LAWS(KAR)-2011-4-243

COMMISSIONER OF S.T., BANGALORE Vs. RELQ SOFTWARE PVT. LTD.

Decided On April 20, 2011
Commissioner Of S.T., Bangalore Appellant
V/S
Relq Software Pvt. Ltd. Respondents

JUDGEMENT

(1.) THIS appeal is by the revenue being aggrieved by the order of the Tribunal which held that the testing and analysis of software is covered under Section 65(105)(zzi) of the Finance Act, 1994 with effect from 16 -5 -2008 and since the period in question is prior to 16 -5 -2008, the assessee's are not liable for payment of Service Tax.

(2.) THE assessee had provided the services of "Technical Inspection and Certification Services" as defined under Section 65(108) of the Finance Act, 1994. After investigation, the revenue proceeded against them on the ground that they / had evaded payment of service tax to the tune of Rs. 1,37,49,835/ - for the period from July 2003 to May 2006. Thereafter, a Show Cause Notice was issued asking them to show cause as to why services rendered by them should not be classified under the category of Technical Inspection and Certification Services covered by Section 65(108) of the Finance Act, 1994. The Assessing Officer confirmed the demand and imposed interest and penalty. Aggrieved by the same, the assessee preferred an appeal to the Tribunal contending that the services being rendered come under the category of testing and analysis of software which is covered under Section 65(105)(zzi). The Tribunal held that the services rendered by the assessee falls under the category of Technical Inspection and Certification Services and are covered under Section 65(105)(zzi) which came into effect from 16 -5 -2008. Hence, they are liable to tax from that day onwards and not prior to the said date. Aggrieved by the same, the present appeal is filed by the Revenue.

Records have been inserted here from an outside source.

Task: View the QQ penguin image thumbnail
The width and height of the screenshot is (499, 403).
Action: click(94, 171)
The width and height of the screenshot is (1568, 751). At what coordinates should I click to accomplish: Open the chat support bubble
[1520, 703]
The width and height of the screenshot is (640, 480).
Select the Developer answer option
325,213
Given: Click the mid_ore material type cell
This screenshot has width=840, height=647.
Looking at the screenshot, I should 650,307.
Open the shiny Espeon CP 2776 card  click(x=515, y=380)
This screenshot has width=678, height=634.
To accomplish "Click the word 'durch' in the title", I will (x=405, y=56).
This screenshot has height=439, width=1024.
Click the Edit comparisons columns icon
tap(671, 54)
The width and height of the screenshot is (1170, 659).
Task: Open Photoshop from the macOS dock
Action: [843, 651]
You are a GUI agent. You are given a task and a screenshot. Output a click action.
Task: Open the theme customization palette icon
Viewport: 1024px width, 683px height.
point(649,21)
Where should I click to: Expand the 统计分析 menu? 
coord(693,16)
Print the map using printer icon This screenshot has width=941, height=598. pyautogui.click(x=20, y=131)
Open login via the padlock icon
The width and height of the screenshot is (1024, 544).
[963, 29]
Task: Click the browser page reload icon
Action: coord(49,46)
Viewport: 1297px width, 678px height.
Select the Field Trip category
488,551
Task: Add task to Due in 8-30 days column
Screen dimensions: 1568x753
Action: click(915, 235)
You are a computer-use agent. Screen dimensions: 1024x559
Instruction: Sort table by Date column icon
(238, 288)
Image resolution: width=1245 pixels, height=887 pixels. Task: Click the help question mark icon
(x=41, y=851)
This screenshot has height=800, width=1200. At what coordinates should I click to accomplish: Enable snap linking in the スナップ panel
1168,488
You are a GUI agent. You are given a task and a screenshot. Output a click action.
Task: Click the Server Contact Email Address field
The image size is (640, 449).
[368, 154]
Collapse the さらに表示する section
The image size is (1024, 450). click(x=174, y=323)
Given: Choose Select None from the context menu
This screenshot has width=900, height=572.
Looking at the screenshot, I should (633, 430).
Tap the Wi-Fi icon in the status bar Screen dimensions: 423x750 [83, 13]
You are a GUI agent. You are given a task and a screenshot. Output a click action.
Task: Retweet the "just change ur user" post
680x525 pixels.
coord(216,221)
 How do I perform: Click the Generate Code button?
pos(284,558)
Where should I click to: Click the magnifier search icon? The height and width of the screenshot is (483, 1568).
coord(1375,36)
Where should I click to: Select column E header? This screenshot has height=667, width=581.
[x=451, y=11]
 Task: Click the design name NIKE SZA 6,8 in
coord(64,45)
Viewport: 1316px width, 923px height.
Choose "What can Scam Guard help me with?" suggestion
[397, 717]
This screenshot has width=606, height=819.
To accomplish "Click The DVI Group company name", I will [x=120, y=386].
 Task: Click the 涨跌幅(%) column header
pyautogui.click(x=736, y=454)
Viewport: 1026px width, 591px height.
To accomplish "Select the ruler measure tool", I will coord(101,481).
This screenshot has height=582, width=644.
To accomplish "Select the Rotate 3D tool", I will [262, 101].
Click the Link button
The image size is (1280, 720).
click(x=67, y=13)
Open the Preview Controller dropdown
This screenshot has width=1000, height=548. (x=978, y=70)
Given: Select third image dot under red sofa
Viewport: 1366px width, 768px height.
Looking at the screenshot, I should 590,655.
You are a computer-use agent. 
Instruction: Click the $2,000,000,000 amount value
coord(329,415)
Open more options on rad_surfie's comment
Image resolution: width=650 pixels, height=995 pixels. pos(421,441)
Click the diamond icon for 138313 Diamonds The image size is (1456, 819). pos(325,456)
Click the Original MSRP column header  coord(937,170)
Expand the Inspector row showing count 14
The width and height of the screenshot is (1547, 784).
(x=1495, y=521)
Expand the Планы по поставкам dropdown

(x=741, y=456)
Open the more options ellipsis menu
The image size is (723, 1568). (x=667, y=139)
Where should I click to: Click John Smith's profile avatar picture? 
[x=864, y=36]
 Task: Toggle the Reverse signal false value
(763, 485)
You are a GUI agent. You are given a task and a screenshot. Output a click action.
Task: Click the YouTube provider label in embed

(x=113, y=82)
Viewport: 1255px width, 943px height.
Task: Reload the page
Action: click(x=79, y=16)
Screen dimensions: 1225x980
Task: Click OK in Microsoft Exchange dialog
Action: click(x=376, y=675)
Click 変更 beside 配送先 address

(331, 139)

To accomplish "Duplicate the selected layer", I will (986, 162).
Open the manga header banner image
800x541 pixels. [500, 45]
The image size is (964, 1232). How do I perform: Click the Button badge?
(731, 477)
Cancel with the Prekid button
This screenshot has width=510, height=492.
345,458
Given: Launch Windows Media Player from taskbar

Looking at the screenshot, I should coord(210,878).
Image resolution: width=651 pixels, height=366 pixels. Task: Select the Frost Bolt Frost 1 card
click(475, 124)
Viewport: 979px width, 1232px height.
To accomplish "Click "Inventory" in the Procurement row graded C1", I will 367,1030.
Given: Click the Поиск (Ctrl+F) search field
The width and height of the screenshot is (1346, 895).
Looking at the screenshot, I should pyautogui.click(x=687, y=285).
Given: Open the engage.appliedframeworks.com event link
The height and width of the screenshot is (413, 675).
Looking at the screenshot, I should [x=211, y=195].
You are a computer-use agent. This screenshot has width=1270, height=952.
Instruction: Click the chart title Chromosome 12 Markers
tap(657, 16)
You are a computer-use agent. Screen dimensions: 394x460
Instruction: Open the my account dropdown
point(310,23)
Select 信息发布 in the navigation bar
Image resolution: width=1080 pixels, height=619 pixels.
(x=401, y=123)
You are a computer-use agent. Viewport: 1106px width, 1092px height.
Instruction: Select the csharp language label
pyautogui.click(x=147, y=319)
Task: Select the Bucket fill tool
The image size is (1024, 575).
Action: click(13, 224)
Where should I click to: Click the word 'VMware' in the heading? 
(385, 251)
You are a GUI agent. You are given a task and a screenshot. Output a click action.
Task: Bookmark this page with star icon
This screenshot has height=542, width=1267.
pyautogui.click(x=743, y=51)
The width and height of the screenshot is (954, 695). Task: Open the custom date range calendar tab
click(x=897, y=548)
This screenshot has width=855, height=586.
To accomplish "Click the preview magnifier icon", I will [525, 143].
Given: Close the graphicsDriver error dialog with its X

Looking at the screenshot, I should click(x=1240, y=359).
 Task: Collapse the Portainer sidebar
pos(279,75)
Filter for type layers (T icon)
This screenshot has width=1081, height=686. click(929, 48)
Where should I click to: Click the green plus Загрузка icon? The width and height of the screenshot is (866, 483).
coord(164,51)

(3.) AS this appeal is filed under Section 35G of the Act, the said question falls squarely within the exception carved out in Section 35G, 'not being an order relating, among other things, to the determination of any question having a relation to the rate of duty of excise or to the value of goods for purposes of assessment', and the High Court has no jurisdiction to adjudicate the said issue, as held by this Court in the case of Commissioner of Central Excise v. M/s. Mangalore Refineries and Petro Chemicals Limited, in CEA No. 6/2007 D.D. 1 -9 -2010 [2011 (270) E.L.T. 49 (Kar.)]. The appeal lies to the Apex Court under Section 35L, which alone has exclusive jurisdiction to decide the said question.